最初の選択
アムリタさんはそう影の男と会話を交わすと、歯噛みをする。
それに対し、明確に楽しんでいるのが伝わって来る笑い声を、影の男が発した。
「クックックック。見周りの奴らなら、我らの存在に気が付く事も無くあの世に行ってしまったぜ。我らに対して警戒するのなら、もう少し魔法に精通している者を集めた方が良かったな」
「まさか、そんな……。くっ、そして、ここに現れたという事は、あなた達の狙いは――」
「そう、邪魔な救世主の排除だ」
その男の声に、ぞくりと背中に怖気が走る。
ただ声を向けられただけだというのに、足から力が抜け、上手く体が動かなくなる。
と、その時、
「皆! 落ち付け!!」
クオン君の怒声が響く。
今までに聞いた事の無い様な――否、そうだ…この感じは、以前聞いた事が有る。
そう、試合の時のクオン君の感じと似ている。
そんな事を考えていると、自然と地面を踏ん張る足に力が戻って来る。
「ほおぅ。救世主は現れたばかりでは何の力も持たないと聞いていたが……ただの一般人といった訳では無い様だな」
男の声が響く。
それは、こちらの様子をうかがう声。
「彼らは一体何者ですか?」
と、クオン君が前に居るアムリタさんの背中へと問いを投げる。
「彼らがこの国の平和を脅かしている元凶、反王国組織『朱の明星』の戦闘員ね」
と、そのアムリタさんの言葉に対し、黒い男が反応する。
「おいおい、この国を脅かしているのは貴様らの方だぜ? 王族とそれを取り巻く一部の特権階級の貴族達が、この国を腐らせ、民を苦しめている。だから我ら革命軍『朱の明星』が王家を打倒するために立ち上がり、戦っているんだよ」
「無辜の民を何人も犠牲にして、よくもそんな事が口に出来ますね!!」
叫び返すアムリタさんの声には、明らかな怒気が含まれている。
「はっ、革命には犠牲が付きものさ。亡くなった者達は、我らの理想のための尊い犠牲だよ」
言い返す男の声には、嘲りが含まれている。
どう聞いても、彼の言葉は心からの言葉だとは思えない。
男は言葉を続ける。
「という事で、救世主の諸君! 我らこそがこのアルディール王国のために戦う者だ。アルディール王国のために遣わされた救世主なのだから、もちろん、我々の元に来てくれるものだと私は考えるが、どうだね?」
「救世主を排除すると言って、あんな殺気を向けて来た相手の言葉とは思えないな」
そう小さく呟いたのはクオン君。
小さい声だったため、聞こえなかっただろうと思ったその声は、しっかりと黒い男にも届いた様だ。
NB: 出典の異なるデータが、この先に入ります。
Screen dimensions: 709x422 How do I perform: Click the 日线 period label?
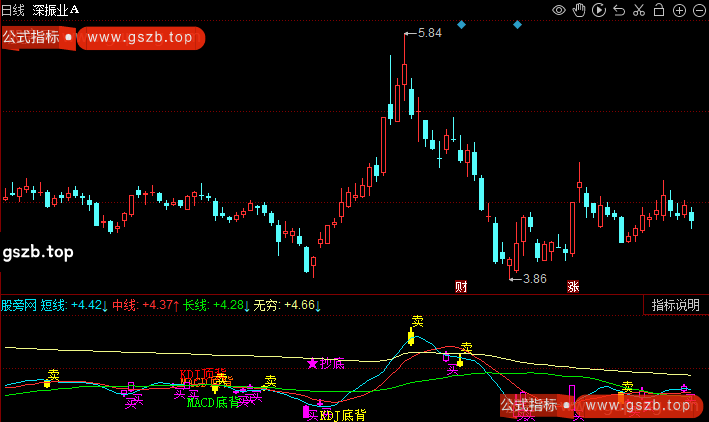[x=15, y=9]
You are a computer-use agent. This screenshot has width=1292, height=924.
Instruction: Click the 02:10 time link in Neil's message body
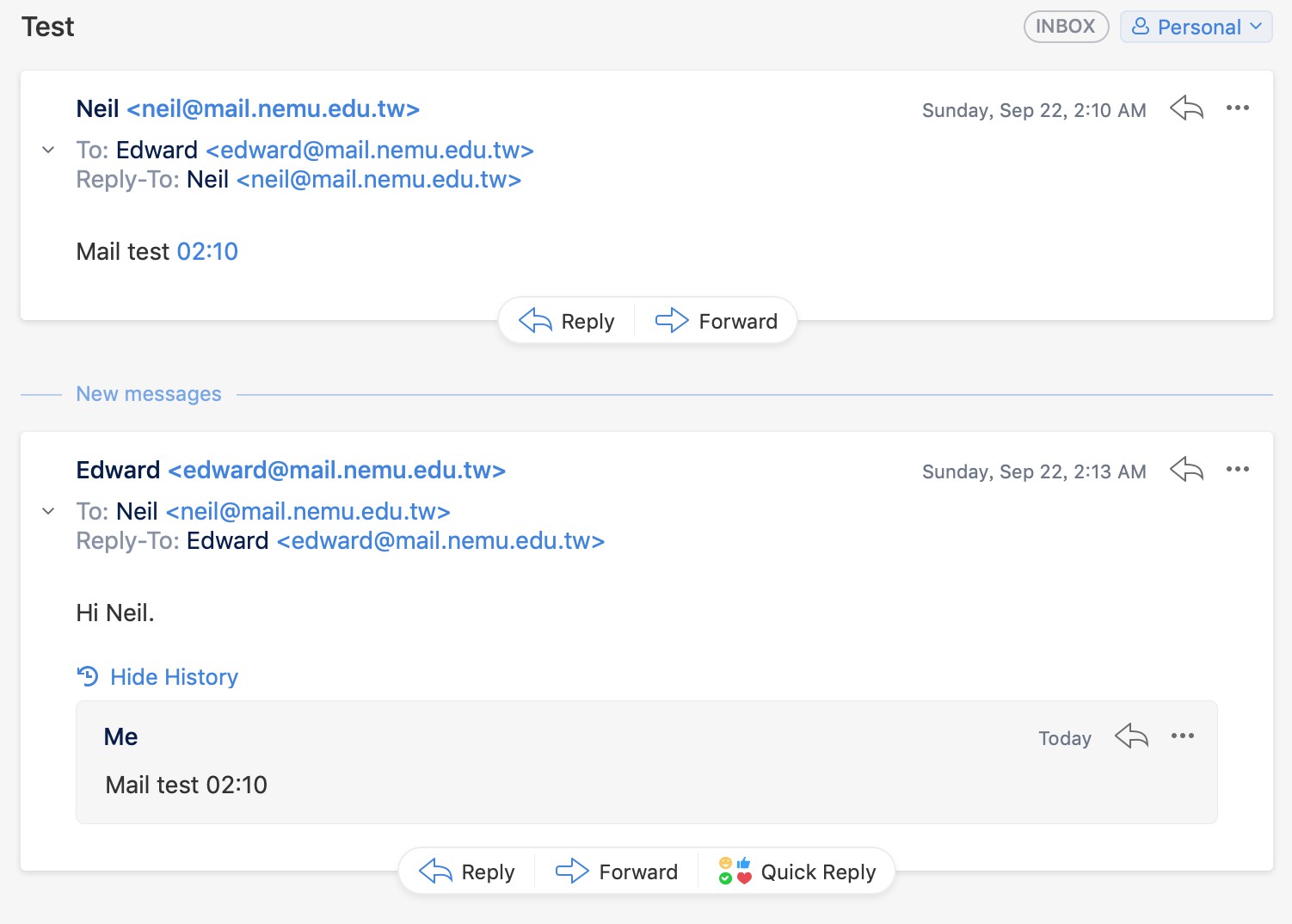point(207,251)
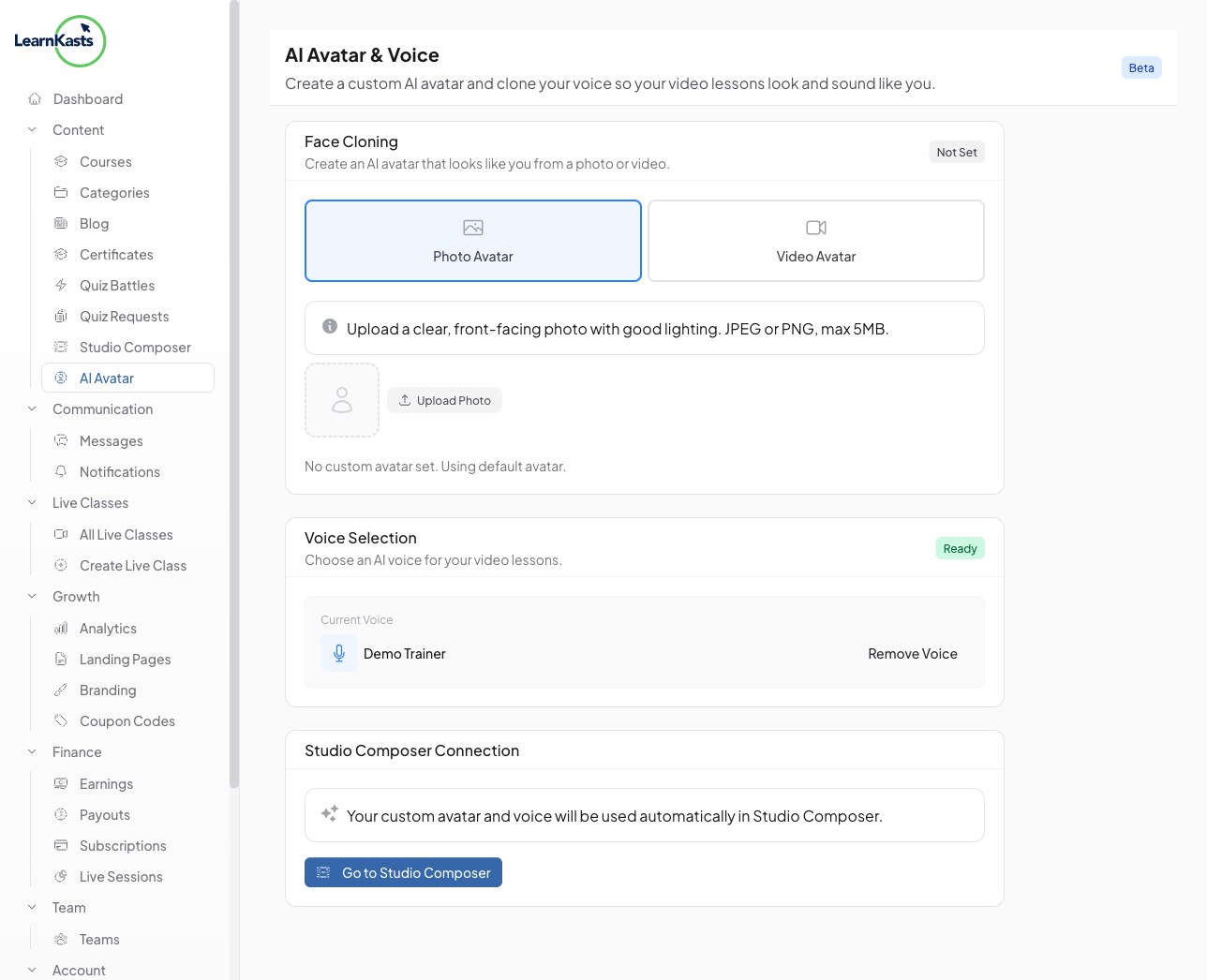This screenshot has height=980, width=1207.
Task: Click the LearnKasts logo
Action: tap(60, 41)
「いやいや、失敬。先程は、救世主の諸君の力を確認しただけだよ。全く、私如きが、女神様に選ばれた救世主をどうこう出来る訳が無いだろう?」
「口だけは達者な様だな」
「ホントホント、何かいやーな感じ」
ジンとリュウ君の呟き。
先程の声が聞こえたのなら、この声も聞こえたはずだろう。
けれども黒い男は反応を見せず、そのまま言葉を続ける。
「さて、どうだね? そろそろその女の影から出て来て、我々と一緒に来てくれないかね? そうすれば、我々もここで無駄な争いをする必要が無いんだがね」
もうクオン君はその言葉には反応せず、目の前の女性へと話し掛ける。
「アムリタさん。この状況、彼らよりもあなたを信用すべきだと俺は判断しました。俺達はどうしたら良いでしょうか?」
「ふふ、賢明な判断ね、なーんてね。彼ら、本気であなた達を勧誘する気なんて無いんでしょうから、当然の成り行きよね」
「ええ、今はあなたを信じます」
「なら、その場所から動かないでね!!」
次の瞬間、私の右手側、三メートル程の近距離から、私の身長以上の高さの火柱が上がった。
「きゃあっ!」
突然の熱気に、私は思わず悲鳴を上げて後ずさる。
その身体は、ジンに支えられることで倒れる事からは免れた。